Scales `flowBatch` of size `Bx2xMxN`, a batch of `B` flow fields by `sc` times. Uses nearest-neighbor interpolation.



## Timing Benchmarks

Our timing benchmark is set up on Flying chair dataset. To test it, you need to download

```bash

wget http://lmb.informatik.uni-freiburg.de/resources/datasets/FlyingChairs/FlyingChairs.zip

```

Run the timing benchmark

```bash

th timing_benchmark.lua -data YOUR_FLYING_CHAIRS_DATA_DIRECTORY

```



## References

1. Our warping code is based on [qassemoquab/stnbhwd.](https://github.com/qassemoquab/stnbhwd)

2. The images in `samples` are from Flying Chairs dataset: 

   Dosovitskiy, Alexey, et al. "Flownet: Learning optical flow with convolutional networks." 2015 IEEE International Conference on Computer Vision (ICCV). IEEE, 2015.
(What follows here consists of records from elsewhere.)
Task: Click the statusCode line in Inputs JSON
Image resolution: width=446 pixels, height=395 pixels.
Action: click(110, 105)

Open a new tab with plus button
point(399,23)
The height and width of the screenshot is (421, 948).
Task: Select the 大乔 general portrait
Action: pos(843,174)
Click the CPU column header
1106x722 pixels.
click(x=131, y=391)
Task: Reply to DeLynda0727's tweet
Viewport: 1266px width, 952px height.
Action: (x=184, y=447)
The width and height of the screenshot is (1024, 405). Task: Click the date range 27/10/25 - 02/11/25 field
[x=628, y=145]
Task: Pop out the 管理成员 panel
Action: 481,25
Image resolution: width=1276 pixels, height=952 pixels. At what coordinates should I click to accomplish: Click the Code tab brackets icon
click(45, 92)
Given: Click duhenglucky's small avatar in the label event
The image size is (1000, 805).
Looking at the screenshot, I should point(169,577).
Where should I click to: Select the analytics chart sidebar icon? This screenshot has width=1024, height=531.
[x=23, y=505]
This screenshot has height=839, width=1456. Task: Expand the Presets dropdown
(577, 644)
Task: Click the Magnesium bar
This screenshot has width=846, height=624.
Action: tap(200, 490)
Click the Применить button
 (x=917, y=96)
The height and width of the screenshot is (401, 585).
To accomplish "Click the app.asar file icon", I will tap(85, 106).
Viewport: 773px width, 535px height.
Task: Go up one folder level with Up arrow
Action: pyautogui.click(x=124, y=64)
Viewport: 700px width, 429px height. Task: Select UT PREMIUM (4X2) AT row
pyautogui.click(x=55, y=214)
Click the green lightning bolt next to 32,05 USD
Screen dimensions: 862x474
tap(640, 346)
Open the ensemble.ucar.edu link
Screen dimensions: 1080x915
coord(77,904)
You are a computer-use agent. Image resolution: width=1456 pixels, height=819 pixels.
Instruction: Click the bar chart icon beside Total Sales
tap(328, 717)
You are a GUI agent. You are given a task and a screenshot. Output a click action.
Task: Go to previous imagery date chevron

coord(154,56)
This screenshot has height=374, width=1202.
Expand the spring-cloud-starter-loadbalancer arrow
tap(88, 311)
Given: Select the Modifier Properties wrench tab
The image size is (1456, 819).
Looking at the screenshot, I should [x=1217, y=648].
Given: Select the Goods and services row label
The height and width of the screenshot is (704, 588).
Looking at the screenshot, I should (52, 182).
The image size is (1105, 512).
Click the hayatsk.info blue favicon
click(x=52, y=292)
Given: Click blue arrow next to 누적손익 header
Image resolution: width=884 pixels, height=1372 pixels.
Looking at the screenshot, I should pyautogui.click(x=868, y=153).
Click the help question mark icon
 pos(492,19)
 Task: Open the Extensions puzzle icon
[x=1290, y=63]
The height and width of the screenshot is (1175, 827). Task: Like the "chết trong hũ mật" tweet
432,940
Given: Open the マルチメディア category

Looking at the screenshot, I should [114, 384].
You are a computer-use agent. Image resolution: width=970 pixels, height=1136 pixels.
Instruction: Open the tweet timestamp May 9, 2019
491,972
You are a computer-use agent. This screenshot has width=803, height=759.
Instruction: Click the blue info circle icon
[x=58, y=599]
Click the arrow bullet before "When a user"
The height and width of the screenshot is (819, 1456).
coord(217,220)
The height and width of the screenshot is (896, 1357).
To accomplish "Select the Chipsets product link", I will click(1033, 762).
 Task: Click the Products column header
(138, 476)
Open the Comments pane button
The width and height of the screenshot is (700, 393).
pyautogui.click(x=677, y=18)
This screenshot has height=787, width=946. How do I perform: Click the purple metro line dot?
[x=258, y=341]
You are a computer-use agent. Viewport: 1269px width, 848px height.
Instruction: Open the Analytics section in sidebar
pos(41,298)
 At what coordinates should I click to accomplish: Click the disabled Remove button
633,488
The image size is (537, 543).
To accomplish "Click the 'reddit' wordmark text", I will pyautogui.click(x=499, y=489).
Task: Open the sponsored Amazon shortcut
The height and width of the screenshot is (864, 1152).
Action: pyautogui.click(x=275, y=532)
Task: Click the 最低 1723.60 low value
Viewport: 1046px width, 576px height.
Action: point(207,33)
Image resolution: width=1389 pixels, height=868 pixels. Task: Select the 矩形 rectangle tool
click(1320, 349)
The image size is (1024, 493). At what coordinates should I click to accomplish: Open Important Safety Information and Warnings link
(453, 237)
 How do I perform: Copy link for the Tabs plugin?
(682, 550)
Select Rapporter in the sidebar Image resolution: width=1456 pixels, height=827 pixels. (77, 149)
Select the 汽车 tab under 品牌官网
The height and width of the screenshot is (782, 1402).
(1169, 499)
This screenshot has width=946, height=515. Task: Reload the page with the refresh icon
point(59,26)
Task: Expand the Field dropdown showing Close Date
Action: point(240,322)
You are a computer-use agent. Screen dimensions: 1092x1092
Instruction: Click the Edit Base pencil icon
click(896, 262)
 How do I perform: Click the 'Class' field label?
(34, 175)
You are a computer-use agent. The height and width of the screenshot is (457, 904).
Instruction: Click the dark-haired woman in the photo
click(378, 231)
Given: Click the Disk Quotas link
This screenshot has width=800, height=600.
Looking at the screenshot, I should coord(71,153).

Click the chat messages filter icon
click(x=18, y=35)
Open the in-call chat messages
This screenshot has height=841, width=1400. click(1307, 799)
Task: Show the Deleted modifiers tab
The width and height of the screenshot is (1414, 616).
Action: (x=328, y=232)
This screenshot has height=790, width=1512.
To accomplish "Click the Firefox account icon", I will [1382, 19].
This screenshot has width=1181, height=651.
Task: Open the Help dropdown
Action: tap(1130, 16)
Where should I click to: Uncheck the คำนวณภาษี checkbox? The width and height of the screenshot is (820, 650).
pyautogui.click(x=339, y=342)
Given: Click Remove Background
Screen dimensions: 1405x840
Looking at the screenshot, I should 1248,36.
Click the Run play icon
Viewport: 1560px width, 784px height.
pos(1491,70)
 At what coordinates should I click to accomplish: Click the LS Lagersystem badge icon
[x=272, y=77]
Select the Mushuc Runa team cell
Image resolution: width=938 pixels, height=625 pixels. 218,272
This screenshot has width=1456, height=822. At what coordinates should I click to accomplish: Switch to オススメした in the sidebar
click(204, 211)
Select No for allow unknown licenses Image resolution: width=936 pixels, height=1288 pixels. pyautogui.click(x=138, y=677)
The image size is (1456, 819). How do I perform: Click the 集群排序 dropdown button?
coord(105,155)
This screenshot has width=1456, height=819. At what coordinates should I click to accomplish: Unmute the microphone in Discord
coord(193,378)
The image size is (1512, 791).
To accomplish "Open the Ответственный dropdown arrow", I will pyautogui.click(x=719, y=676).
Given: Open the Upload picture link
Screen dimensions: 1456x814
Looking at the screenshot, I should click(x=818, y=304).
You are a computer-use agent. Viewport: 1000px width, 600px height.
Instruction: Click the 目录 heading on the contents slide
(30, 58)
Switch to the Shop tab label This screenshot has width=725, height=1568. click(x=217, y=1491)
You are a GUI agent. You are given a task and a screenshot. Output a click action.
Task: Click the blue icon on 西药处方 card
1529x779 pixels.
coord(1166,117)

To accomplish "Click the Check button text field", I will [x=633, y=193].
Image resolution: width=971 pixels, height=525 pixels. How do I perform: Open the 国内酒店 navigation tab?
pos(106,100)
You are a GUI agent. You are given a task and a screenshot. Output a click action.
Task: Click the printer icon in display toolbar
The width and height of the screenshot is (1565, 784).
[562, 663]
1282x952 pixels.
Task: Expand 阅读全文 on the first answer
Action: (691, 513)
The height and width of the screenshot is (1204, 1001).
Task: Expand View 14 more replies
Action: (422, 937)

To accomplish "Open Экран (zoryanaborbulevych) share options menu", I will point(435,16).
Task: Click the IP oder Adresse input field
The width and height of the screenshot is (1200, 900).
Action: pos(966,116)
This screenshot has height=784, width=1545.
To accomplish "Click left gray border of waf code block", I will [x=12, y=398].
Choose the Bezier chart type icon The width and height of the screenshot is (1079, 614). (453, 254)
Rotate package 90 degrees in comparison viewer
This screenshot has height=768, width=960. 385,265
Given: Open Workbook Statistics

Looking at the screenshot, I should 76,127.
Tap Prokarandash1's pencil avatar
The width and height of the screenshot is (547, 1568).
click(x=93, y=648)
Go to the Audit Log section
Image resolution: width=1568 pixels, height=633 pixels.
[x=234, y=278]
3. Some parts of `flowExtensions.lua` are adapted from [marcoscoffier/optical-flow](https://github.com/marcoscoffier/optical-flow/blob/master/init.lua) with help from [fguney](https://github.com/fguney).

4. The unofficial PyTorch implementation is from [sniklaus](https://github.com/sniklaus).

   

## License

Free for non-commercial and scientific research purposes. For commercial use, please contact [email protected]. Check LICENSE file for details.

## When using this code, please cite

Ranjan, Anurag, and Michael J. Black. "Optical Flow Estimation using a Spatial Pyramid Network." arXiv preprint arXiv:1611.00850 (2016).